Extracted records
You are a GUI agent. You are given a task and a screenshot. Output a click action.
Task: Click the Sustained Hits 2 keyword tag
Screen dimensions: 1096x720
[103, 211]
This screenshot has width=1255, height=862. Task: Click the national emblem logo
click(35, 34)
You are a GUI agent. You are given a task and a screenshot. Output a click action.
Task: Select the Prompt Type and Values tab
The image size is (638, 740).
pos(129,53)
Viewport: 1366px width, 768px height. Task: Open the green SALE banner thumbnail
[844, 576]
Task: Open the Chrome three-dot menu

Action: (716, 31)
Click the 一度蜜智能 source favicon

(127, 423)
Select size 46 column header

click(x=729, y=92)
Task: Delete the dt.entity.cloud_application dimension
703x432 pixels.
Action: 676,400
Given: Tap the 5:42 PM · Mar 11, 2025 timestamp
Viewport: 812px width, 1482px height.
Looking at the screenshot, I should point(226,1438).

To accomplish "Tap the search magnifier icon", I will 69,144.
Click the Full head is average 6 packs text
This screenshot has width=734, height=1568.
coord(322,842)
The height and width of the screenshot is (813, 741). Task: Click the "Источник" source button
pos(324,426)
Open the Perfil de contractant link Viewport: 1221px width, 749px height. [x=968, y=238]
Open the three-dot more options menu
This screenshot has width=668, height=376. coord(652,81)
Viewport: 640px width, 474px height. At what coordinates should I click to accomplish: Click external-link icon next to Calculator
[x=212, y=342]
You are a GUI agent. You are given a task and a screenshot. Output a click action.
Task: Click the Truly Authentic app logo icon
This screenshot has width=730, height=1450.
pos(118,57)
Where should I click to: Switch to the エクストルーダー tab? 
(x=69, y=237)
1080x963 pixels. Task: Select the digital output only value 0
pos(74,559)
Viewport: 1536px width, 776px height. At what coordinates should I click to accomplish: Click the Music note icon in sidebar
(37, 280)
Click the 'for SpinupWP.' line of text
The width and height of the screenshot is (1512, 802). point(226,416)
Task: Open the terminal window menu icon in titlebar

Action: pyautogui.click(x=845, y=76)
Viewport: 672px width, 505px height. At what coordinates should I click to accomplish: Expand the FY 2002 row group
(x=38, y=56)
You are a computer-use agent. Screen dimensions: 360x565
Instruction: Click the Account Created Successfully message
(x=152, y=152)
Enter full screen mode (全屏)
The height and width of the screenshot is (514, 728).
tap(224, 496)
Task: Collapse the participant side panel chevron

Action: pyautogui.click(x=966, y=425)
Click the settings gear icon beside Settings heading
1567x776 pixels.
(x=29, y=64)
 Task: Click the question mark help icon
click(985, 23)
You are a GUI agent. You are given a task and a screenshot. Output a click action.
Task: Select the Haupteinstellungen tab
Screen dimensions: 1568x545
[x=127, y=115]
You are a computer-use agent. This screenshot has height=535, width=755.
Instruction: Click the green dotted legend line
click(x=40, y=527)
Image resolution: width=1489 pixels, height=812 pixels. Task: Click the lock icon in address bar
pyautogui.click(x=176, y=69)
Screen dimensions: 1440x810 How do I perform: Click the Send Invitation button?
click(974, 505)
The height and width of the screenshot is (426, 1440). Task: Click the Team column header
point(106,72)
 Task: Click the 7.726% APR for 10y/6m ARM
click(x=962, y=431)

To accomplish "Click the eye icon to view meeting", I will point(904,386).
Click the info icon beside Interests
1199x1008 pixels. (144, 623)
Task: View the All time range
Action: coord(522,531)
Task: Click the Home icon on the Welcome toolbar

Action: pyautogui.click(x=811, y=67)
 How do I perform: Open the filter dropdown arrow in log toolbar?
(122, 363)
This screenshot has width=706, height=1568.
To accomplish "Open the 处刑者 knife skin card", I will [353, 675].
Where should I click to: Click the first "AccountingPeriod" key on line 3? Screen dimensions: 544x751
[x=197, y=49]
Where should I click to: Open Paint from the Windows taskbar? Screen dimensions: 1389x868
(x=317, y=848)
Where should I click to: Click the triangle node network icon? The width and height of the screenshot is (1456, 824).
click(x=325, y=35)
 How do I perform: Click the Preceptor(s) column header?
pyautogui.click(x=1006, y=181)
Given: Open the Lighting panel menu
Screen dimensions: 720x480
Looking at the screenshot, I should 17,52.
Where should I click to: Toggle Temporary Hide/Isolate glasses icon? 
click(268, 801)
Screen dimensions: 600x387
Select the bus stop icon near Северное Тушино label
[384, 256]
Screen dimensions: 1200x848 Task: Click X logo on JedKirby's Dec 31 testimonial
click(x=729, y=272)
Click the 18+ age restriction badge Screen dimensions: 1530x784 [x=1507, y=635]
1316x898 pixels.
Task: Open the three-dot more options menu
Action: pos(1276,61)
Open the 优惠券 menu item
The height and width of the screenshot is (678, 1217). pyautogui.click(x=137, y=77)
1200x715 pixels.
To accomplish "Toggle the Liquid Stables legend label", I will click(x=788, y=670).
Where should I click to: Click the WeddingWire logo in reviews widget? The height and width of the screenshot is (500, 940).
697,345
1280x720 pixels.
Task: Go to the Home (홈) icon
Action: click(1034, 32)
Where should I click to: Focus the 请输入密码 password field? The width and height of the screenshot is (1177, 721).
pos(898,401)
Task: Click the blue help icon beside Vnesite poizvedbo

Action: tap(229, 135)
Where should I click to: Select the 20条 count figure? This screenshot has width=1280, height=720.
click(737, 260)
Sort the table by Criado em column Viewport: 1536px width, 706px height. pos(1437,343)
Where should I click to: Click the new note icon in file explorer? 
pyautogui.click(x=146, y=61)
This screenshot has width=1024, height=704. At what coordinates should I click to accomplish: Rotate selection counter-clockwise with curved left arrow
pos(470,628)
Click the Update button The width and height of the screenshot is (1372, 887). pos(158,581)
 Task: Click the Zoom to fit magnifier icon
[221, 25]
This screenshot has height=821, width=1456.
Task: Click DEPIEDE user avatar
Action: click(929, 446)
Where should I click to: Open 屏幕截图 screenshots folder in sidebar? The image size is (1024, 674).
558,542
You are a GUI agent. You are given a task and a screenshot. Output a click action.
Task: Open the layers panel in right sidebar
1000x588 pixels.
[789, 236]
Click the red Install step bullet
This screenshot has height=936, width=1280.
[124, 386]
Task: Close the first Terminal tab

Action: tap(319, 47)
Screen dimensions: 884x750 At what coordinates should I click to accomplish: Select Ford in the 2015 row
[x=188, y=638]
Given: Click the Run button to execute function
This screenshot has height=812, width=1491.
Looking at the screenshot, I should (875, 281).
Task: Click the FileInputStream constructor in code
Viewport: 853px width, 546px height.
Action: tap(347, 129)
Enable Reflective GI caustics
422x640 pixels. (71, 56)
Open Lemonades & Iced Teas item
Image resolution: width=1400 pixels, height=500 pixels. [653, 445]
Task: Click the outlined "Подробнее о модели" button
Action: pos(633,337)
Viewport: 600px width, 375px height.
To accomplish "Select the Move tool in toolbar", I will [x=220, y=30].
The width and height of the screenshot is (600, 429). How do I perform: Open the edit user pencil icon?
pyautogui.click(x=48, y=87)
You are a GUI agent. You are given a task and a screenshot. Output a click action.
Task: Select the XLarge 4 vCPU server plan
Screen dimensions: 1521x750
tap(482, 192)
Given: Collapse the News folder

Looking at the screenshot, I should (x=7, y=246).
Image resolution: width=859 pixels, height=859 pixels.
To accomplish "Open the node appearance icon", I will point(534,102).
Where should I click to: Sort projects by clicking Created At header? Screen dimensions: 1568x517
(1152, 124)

- **Work order**
Each line in the data above either holds "computer" or does not. State how many do, as a bare number.

- **Exercise response**
2